Bruno conta que o maior desafio que encontrou ao assumir o Centro Britânico foi na profissionalização da marca. As áreas não se conversaram e foi preciso estabelecer a comunicação interna. “Foi muito difícil ajustar isso, porque eles já trabalham há 30 anos dessa forma”.  A pretensão é crescer cada vez mais e expandir as áreas de atuação da marca. Bruno adianta que pretende inserir o Centro Britânico em outras searas do mercado de ensino, mas não revela quais, por enquanto.
Apesar de todos os méritos, não são só coisas boas que essa geração deixará de legado para os jovens do futuro.

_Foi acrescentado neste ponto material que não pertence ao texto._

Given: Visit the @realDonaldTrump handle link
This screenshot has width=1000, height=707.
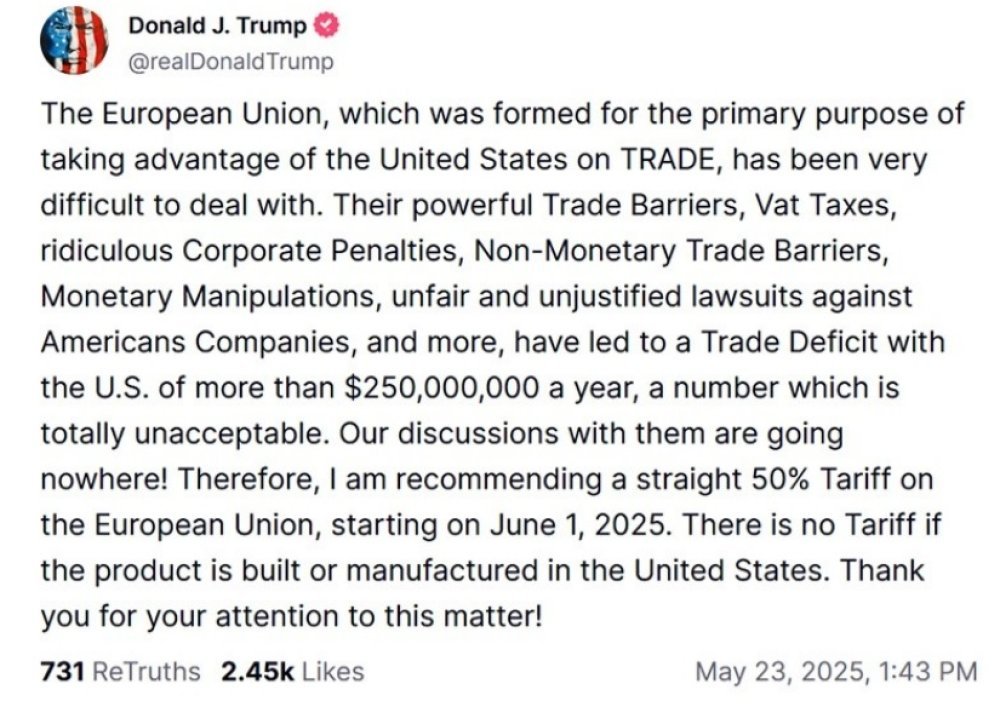Looking at the screenshot, I should (231, 62).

A facilidade de lidar com a tecnologia e a capacidade de absorver muita informação ao mesmo tempo podem trazer problemas também. “O lado negativo é que não possuem a sensatez e tranquilidade das gerações anteriores na hora de fechar novos negócios, são impulsivos, o que às vezes faz a diferença”, comenta Meirelles, do Data Popular. Ou seja, a revolução é benéfica e necessária para revitalizar o setor, mas o conhecimento e poder de absorção e observação à moda antiga ainda caem bem.